The purpose of the statute is to prevent the disclosure of confidential information to those who do not have a legitimate interest in it. But once a person has made the amount of his income an issue in litigation it becomes a legitimate subject of inquiry and he can no longer claim that the information contained in his returns is confidential.
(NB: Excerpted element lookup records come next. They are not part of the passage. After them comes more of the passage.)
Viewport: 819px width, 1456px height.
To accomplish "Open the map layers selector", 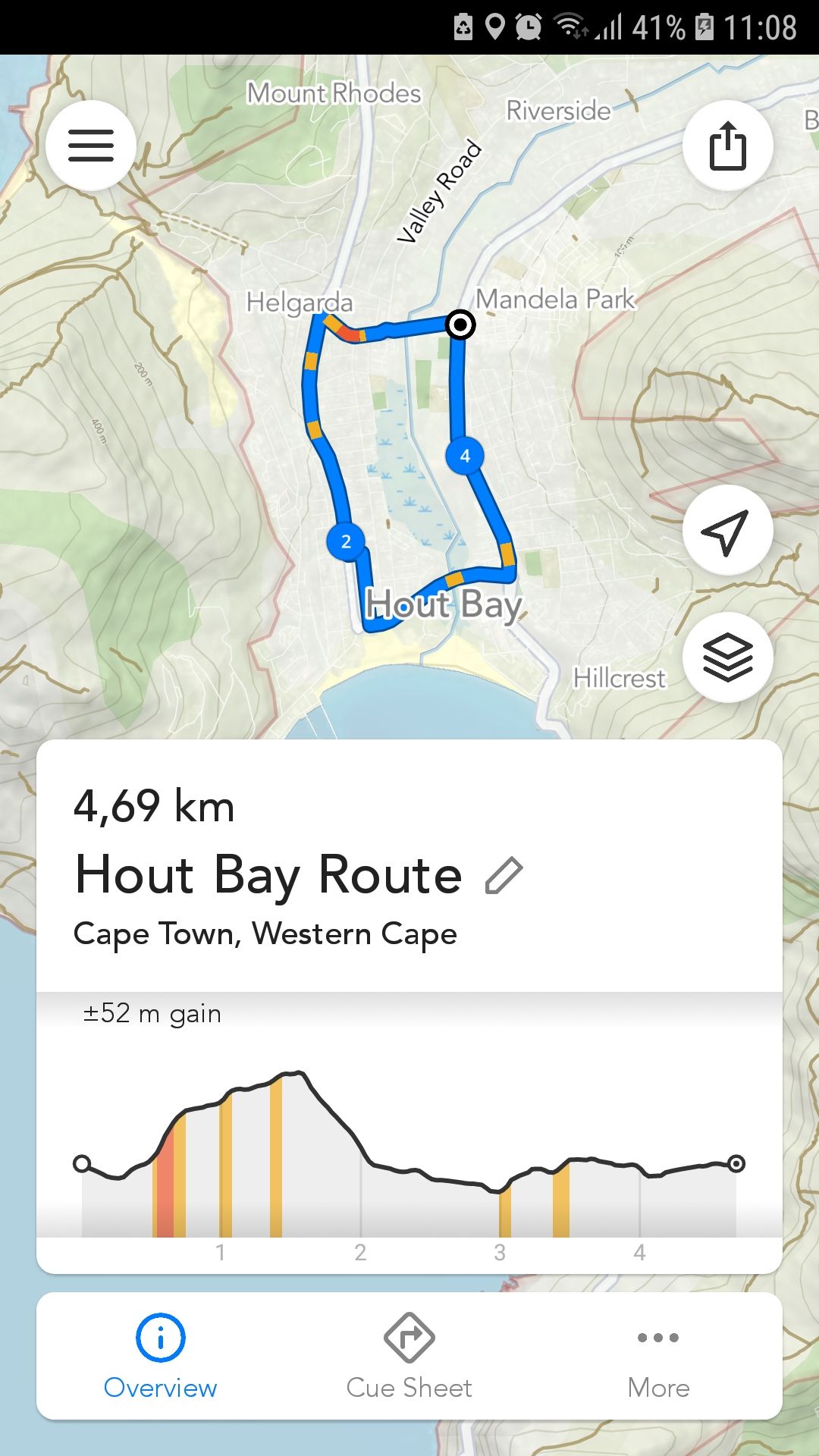I will [727, 657].
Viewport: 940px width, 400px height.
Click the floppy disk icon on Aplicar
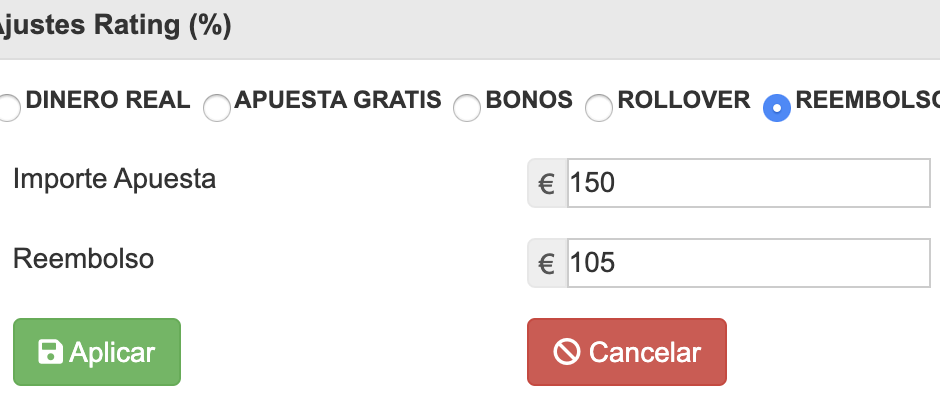[x=50, y=352]
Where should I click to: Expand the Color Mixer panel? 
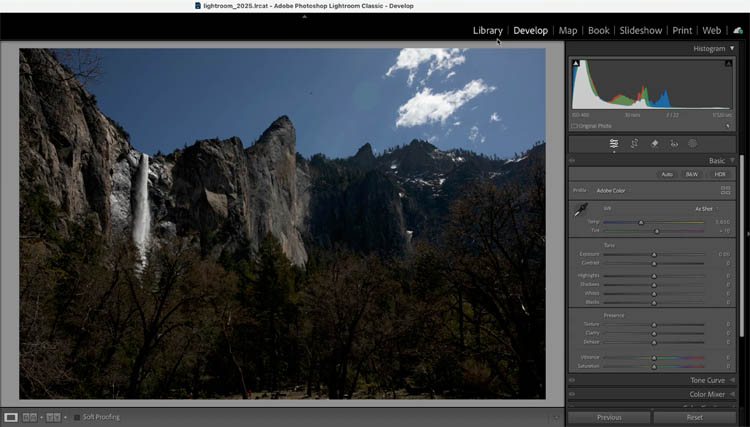(731, 394)
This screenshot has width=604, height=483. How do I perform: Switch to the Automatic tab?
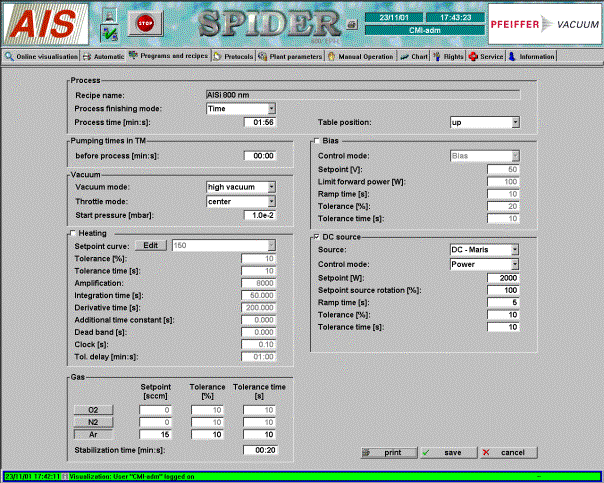[104, 57]
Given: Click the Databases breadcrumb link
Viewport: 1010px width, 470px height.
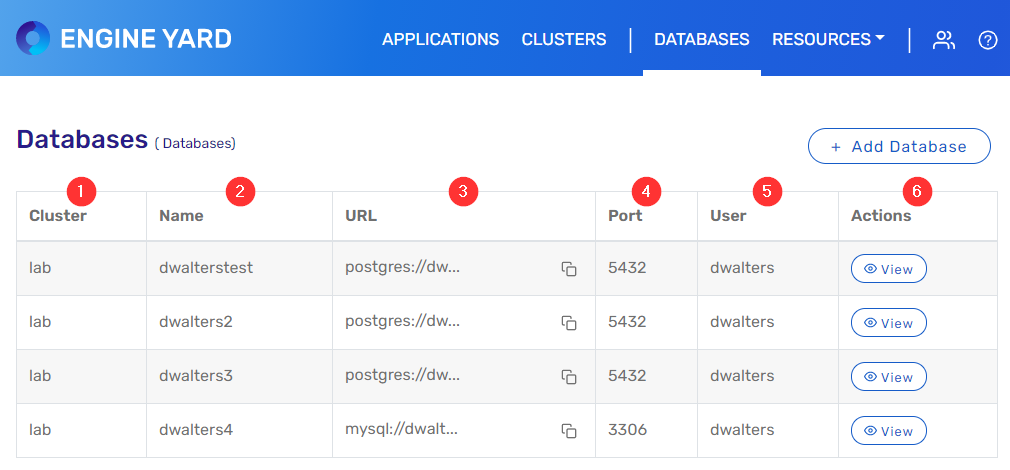Looking at the screenshot, I should tap(196, 144).
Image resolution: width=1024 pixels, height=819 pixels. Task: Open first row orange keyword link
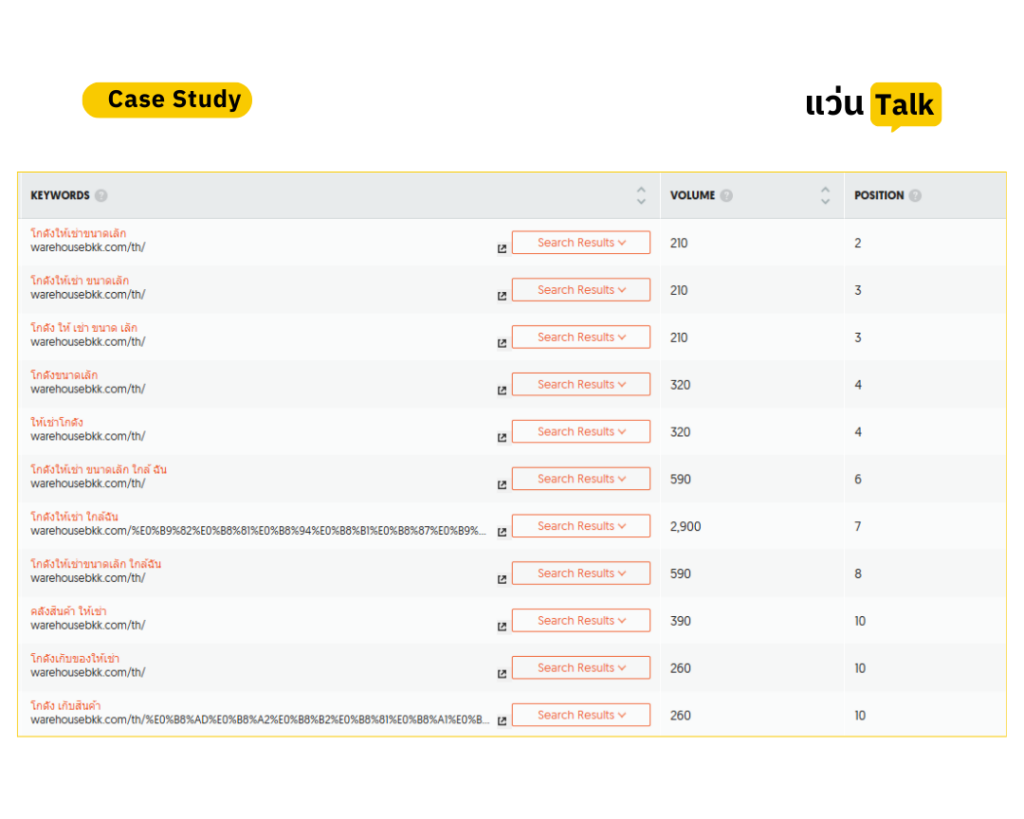pyautogui.click(x=78, y=233)
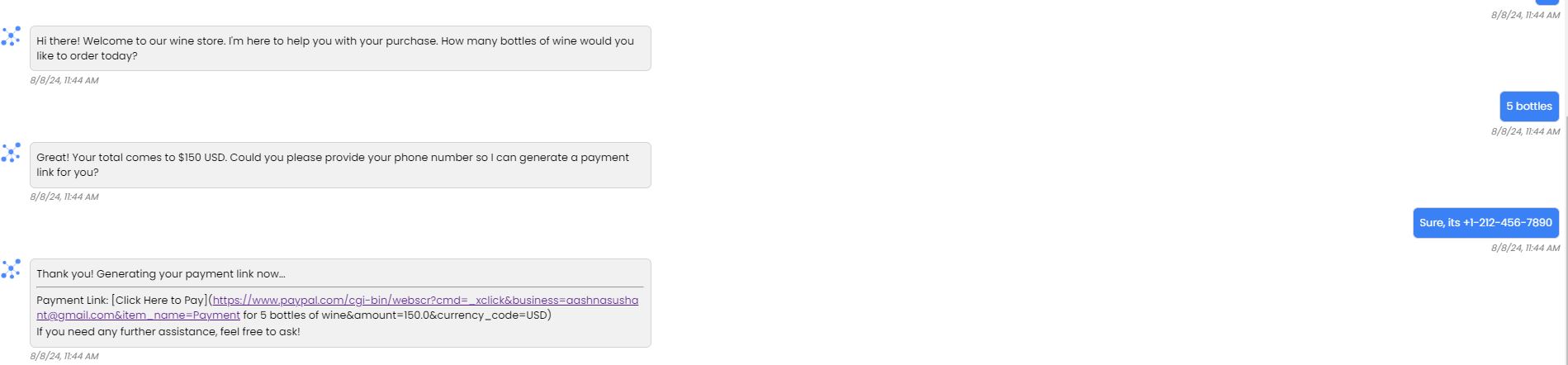Click the 'Thank you! Generating your payment link' text
The height and width of the screenshot is (365, 1568).
coord(161,274)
If the returns were in his own possession he could be compelled to produce them, and there is no good reason why he should not obtain copies from the Government at defendant’s expense or permit the defendant to do so.
As the District Court of Massachusetts said in Tollefsen v. Phillips, 16 F.R.D. 348, at page 349, in passing on the precise issue presented here:
“ * * * The plaintiff asserts that federal tax returns are not reachable by court order because 26 U.S.C.A. § 55 forbids their exhibition to anyone except certain designated persons without presidential order. It is true that if the government should determine that its interests in obtaining the fullest disclosure of pertinent information by taxpayers would be furthered by preventing the use of copies of re-
*159 “The incidental effect, and perhaps an intended one, of the statute is to exempt the taxing authorities from process. But this does not mean that the taxpayer himself, as plaintiff, is so exempt.
“If the plaintiff had a complete set of books and records which showed the figures that went into his returns, no one would say that he could not be ordered to produce them. The same information does not, unless the statute be very explicit, become any the less obtainable just because the plaintiff has written it down on a governmental form.”
Judge Goddard in this District adopted the same view in Nola Electric v. Reilly, 11 F.R.D. 103, though that case involved correspondence and material filed with the Bureau rather than the returns themselves.
There are numerous other cases to the same effect. See Connecticut Importing Co. v. Continental Distilling Corporation, D.C.Conn., 1 F.R.D. 190; Mullen v. Mullen, D.C.Alaska, 14 F.R.D. 142; Reeves v. Pennsylvania R. Co., D.C.Del., 80 F.Supp. 107; The Sultana, D.C.W.D.N.Y., 77 F.Supp. 287; Volk v. Paramount Pictures, Inc., D.C.Minn., 19 F.R.D. 103; Paramount Film Distributing Corp. v. Ram, D.C.E.D.S.C., 91 F.Supp. 778. See, also, In re Hines, 2 Cir., 69 F.2d 52.
If plaintiff does not have copies of his returns in his physical possession, he may be directed to obtain copies from the Government or to authorize defendant to do so. Tollefsen v. Phillips, supra; Reeves v. Pennsylvania R. Co., supra.
I am not persuaded by the cases which support plaintiff’s position. They seem to proceed upon the assumption that a privilege exists under the statute which cannot be waived by the taxpayer rather than upon a reasoned analysis of the statutory provisions and the effect to be given to a tender by a party in litigation of the issue of the amount of his income. Eg. Austin v. Aluminum Company of America, D.C.E.D.Tenn., 15 F.R.D. 490; O’Connell v. Olsen & Ugelstadt, D.C.N.D.Ohio, 10 F.R.D. 142. In the only Court of Appeals case denying the right to copies of tax returns, United Motion Theatre Co. v. Ealand, 6 Cir., 199 F.2d 371, there is no discussion as to the reason why the court reached this result, and, for all that appears, the decision may be predicated on grounds other than the privilege claimed by plaintiff here.
The motion is granted. Settle order on notice.
. See Baim & Blank, Inc., v. Bruno-New York, Inc., D.C.S.D.N.Y., 17 F.R.D. 346, 348, Note 1.